Is it generally acceptable that one repository can access another repository? Specifically in this case, I have one aggregate root that uses another aggregate root to determine what entities to add. It falls along the lines of an Item/Item Type relationship. The reason that the Item Type is an aggregate root is that they are separately maintainable within a management tool outside of the scope of any single Item.

If it does matter, I am only creating my repository instances through a repository factory implementation, so I am not directly creating it by the concrete class name. At no time is the aggregate aware of the repository.

Edit - More information:

The specific implementation is that we can attach images to a document. Not only can we manage the images on the document, but there are different types of images (types being defined as how it is implemented, as opposed to an extension, for example). The document aggregate is one of a few types of other objects in the system that use these images and they do not all use the same types. While we do attach rules in the domain services, this is more specifically geared towards building the document aggregate. When building the aggregate we have five images of a specific type, and one each of two other types. We pull these individually because they are stored in separate lists in the aggregate. The validation is not the issue, but limiting what type of images are being evaluated when assembling the document.

+5  A: 

I guess it boils down to what your trying to do. If it's a sort of validation step (e.g. remove all items that have item types that have expired) you could argue it belongs in a service layer or specification. From the language you use (i.e. "determine what entities to add") it seems to suggest the latter, though it's hard to say without more details.

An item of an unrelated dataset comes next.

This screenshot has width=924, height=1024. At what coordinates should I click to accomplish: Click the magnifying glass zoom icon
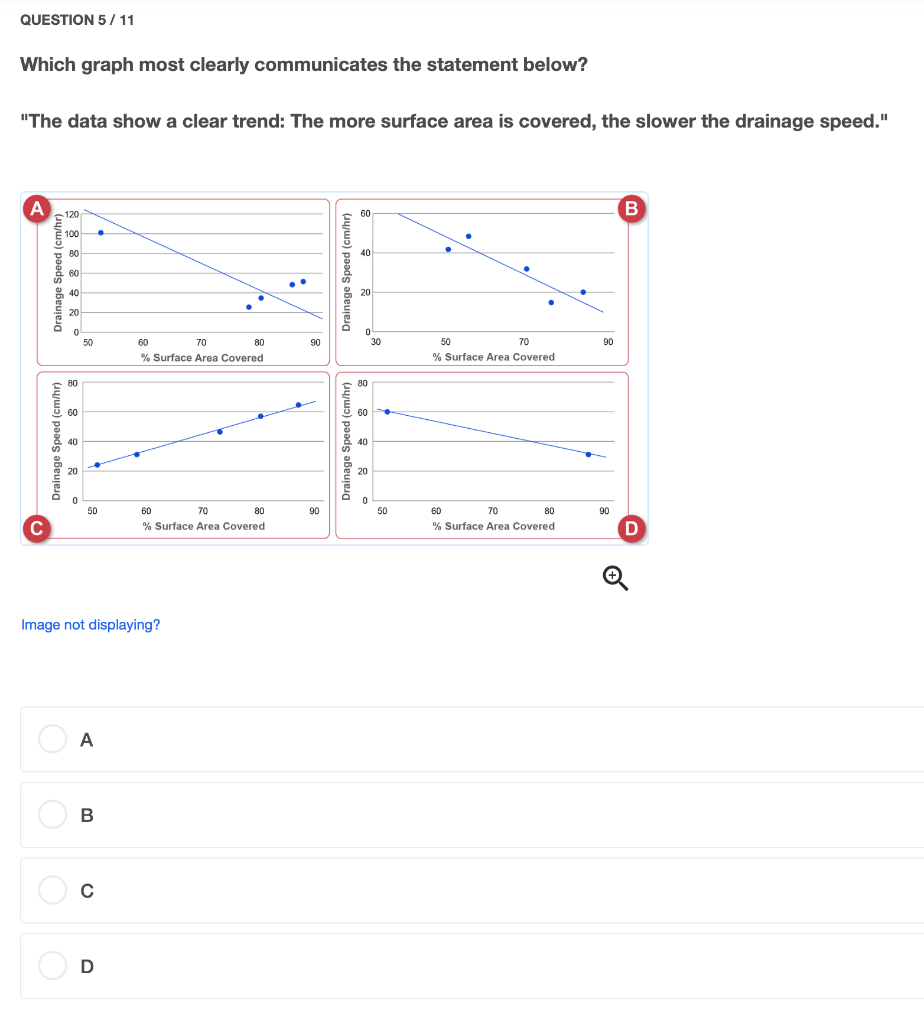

I guess from a certain point of view there's no real reason why you can't (I'm by no means a super DDD purest), especially since an Item and its type could be viewed as an aggregate root and it's only the implementation detail that you need to provide a management console that's prevent.

From another point of view it does seem to suggest that there's a blurring between your aggregate roots that could suggest two different contexts are at work. For instance, one could argue that a management tool forms a separate bounded context to your main application and therefore the case for the Item type being an aggregate root does not really apply. e.g. The management tool might only ever be concerned with Item Types (and never items) while your main application might view item types as more of a value object than an entity.

Update

As you mention assembling the document this seems like the responsibility of a factory class that can correctly assemble a valid entity (the factory can use the image type repository). A repository should (in my eyes) expose querying and adding operations, not the logic to configure entities (except maybe rehydrating from persistence).

sighohwell
Added additional information. It is not validation related, but assembly related. We are trying to "bucket" certain types of images into different entity groups within the aggregate. With the additional information, for example, there might be five "Example Images" and a "Summary Image". They are all an "Image", but vary by their "Image Type". The "Image Type" is used when assembling the document to make sure that the correct images are being gathered from the underlying data source.
joseph.ferris
Well if it concerns the way the aggregate is assembled I would say that the responsibility should fall to a factory? The factory would have knowledge of how the image types are stored and how to bucket the images. You'd then persist the aggregate via the repository
sighohwell
Yes, I think that is the best way to do it. Thank you for your help.